Gesola: Wie lange gibt es die Bereitschaftsarztpraxis für Kinder noch?

Treten am Wochenende bei einem Kind Ohrenschmerzen auf, muss es zwar zum Arzt, aber nicht unbedingt in die Notaufnahme. In der Kinder-Bereitschaftspraxis in Landsberg werden die kleinen Patienten am Wochenende betreut. Doch die vom Verein Gesola organisierte Praxis hat Problemebei der Finanzierung.
Bild: Patrick Pleul/dpa (Symbolbild)

Plus Eltern sind in Sorge: Der Verein Gesola aus niedergelassenen Ärzten kann das Angebot am Klinikum in Landsberg auf Dauer nicht mehr alleine finanzieren. Jetzt sucht man nach Hilfe.

Die Kinder- und Jugendärztliche Bereitschaftspraxis befindet sich im Haus 4 am Klinikum Landsberg gegenüber der Notaufnahme. Betrieben wird sie vom Verein Gesundheitsorganisation Lech- Ammersee (Gesola). „2018 wurden 6500 Kinder behandelt“, sagt Dr. Helga Holzfurtner vom Vereinsvorstand. Aber der Verein hat Probleme mit der Finanzierung und ruft – wie berichtet – zu Spenden auf. Das LT hat nachgefragt, wie es um das medizinische Angebot steht.

Eltern schätzen das Angebot von Gesola

Wie funktioniert die Bereitschaftspraxis und was könnte sich ändern? Beispiel: In einem Dorf im Landkreis hat ein Kleinkind am Samstag starke Ohrenschmerzen, vermutlich eine Mittelohrentzündung. Die Eltern machen bei der nicht ständig besetzten Kinder-Bereitschaftspraxis in Landsberg tagsüber einen Termin aus und bringen das Kind ins Haus 4 am Klinikum, wo Tochter oder Sohn von einem Kinderarzt behandelt wird. Was sind die Alternativen zur Kinder-Bereitschaftspraxis in Landsberg? Laut Helga Holzfurtner müssten die Kinder nach Augsburg oder München zur nächsten Kinder-Bereitschaftspraxis oder in die hausärztliche Bereitschaftspraxis der Kassenärztlichen Vereinigung (KV) am Klinikum gebracht werden. Der Nachteil bei der KV-Bereitschaftspraxis sei, dass dort Mediziner verschiedener Fachrichtungen, aber keine Kinderärzte Dienst haben. Beim Verdacht auf eine schwere Erkrankung ist laut Holzfurtner die Notaufnahme am Klinikum die richtige Anlaufstelle.

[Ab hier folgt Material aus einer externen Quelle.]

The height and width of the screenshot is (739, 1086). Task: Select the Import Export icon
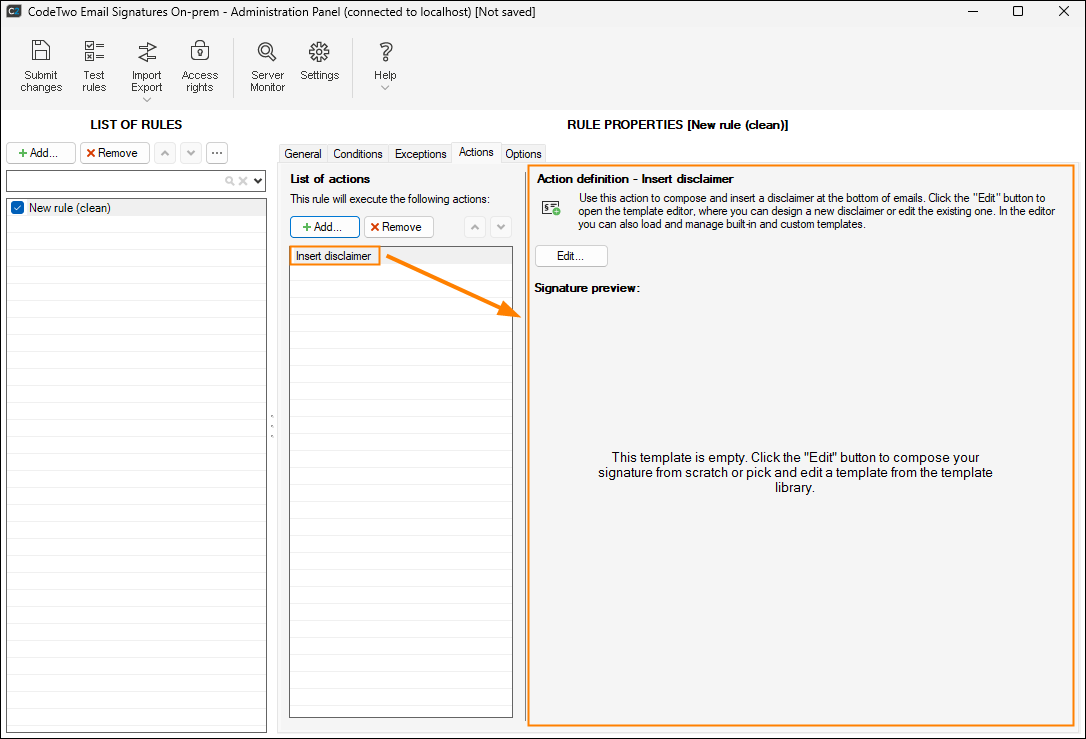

10.000 Euro, darauf beläuft sich das aktuelle Defizit der Kinder-Bereitschaftspraxis. Wie kam es dazu und was muss auch künftig finanziert werden? Dr. Holzfurtner sagt, dass unter anderem die Raummiete, die Verbrauchsmaterialien und das Gehalt der medizinischen Fachangestellten bezahlt werden müssten. Es seien fünf 450-Euro-Kräfte angestellt. Sie geht davon aus, dass sich die monatlichen Ausgaben um die 3000 Euro bewegen. Außerdem gebe es in den Praxisräumen ein EKG, ein Ultraschallgerät und Instrumente für die kleine Chirurgie.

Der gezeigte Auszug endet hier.